When Grief Gets an Unwanted Algorithm Nudge

April 18, 2026

There is a particular kind of silence that follows the loss of a pet. It is not loud or dramatic, not even especially visible to the outside world. It is the absence of small, constant things: the sound of paws on the floor, the shadow that follows you into the kitchen, the expectant nudge at the same time every evening. The quiet companionship that neither asked questions nor needed answers.

Losing a pet you have cared for and loved is hard enough on its own terms. It is personal, contained, and deeply physical. You notice it in routines first: No longer having to let them out first thing, the empty bowl, the lead still hanging by the door. The space on the floor where their bed used to be. Not having to go to the stables… These are not grand gestures of grief., but they are repetitive reminders that something living has gone.

What has now changed is not the grief itself, but the environment it now exists in. Grief used to sit with you, now it follows you. It arrives in your inbox under the subject line of “Have You Run Out of Wolf of the Wilderness”, a polite nudge from a company that has noticed a change in your purchasing habits. It is wrapped in language that is meant to comfort but instead feels procedural. There is a structure to it, a system, a sense that loss has been processed into a category.

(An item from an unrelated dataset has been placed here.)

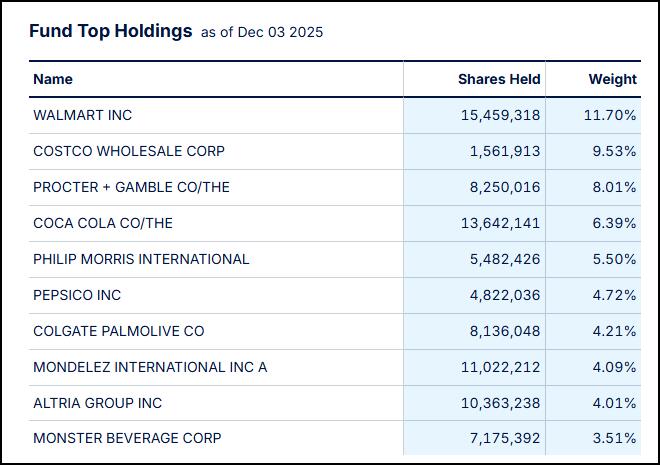
Task: Click the 'as of Dec 03 2025' date
Action: point(262,32)
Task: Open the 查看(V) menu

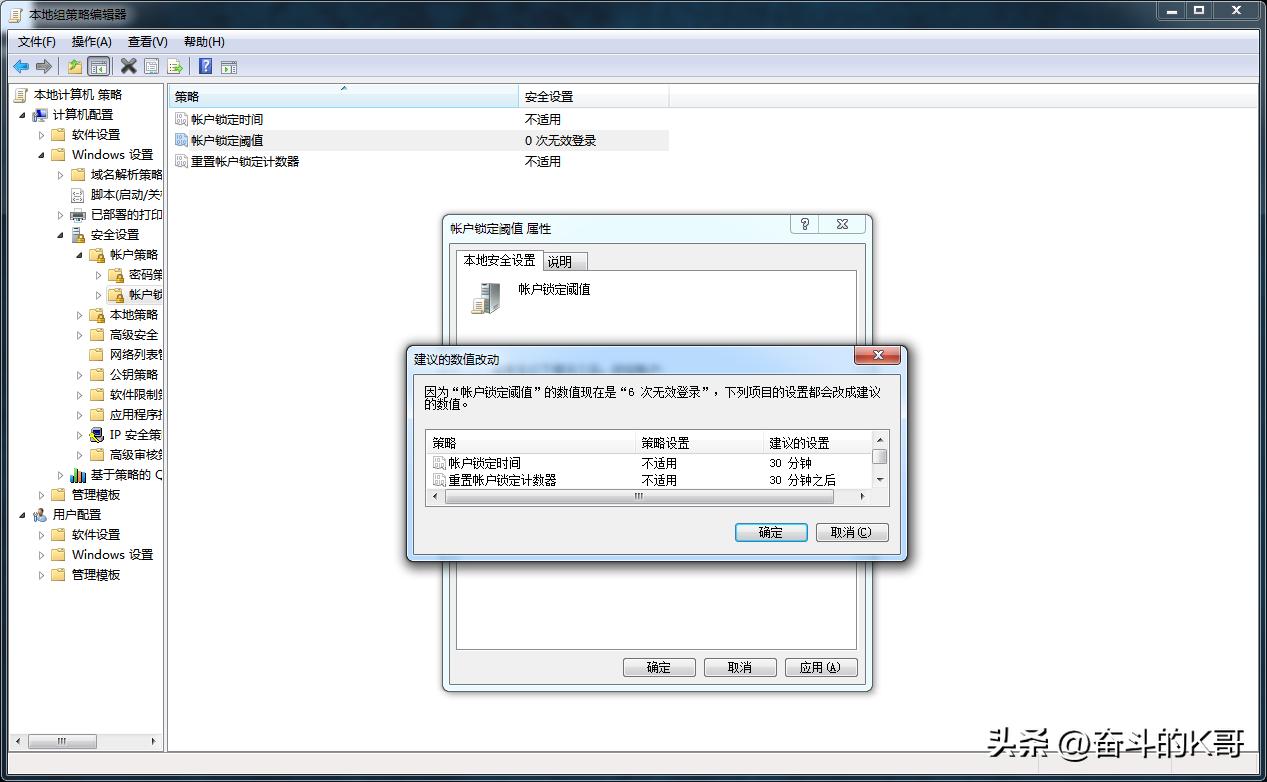Action: (145, 41)
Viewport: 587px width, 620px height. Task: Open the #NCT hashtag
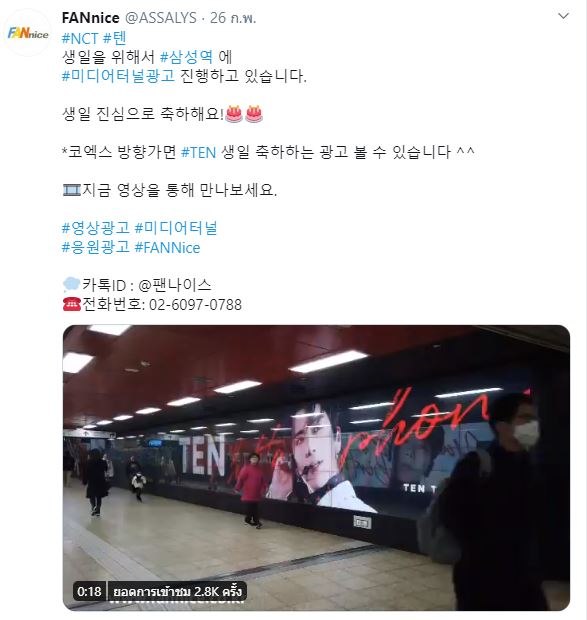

Then there are the memories; my phone, which has quietly documented years of my pets, begins to resurface kindly collating moments I didn’t ask to revisit. A photo from three years ago appears without warning, a short video played automatically; this morning a notification telling me it has put together memories “just for me” – I can see a video of Lucy, a horse that had to be euthanised because of someone’s “life choice”.

My phone isn’t doing this deliberately, it doesn’t know I get a lump in my throat each time it does this (at least once daily). There is no malice in it, but the programming of the algorithm has no awareness either. The images appears in perfect clarity; Lucy  waiting for me to bring her in. She is alive, moving, kicking the gate, present in a way that no longer exists. For a second, there is a collision between what is on the screen and the reality. Then it resolves in my head, and the absence returns; the old wound is reopened and my eyes tear up.  Our technology is efficient, precise and completely indifferent to our grief.

The result is a kind of emotional ambush;  constant and unpredictable. I can be  in a video call and suddenly there they are again, framed, filtered, preserved. The system calls it a memory, in reality, it is a reminder that the present has changed, and not in a good way…

People might say that having these images is a comfort. That may well be true, time does alter how these moments land. But in the aftermath, there is no distance and the repeated reminders do not allow for healing. There is only a stark contrast : then versus now alive versus gone – and that gap is where the pain sits.

I can turn off notifications when I eventually find out how to do this; I can adjust preferences to try and control what appears and when. Yes I have tried using AI, but it’s giving me instructions based on some version of Google Photos that I can’t find on my phone.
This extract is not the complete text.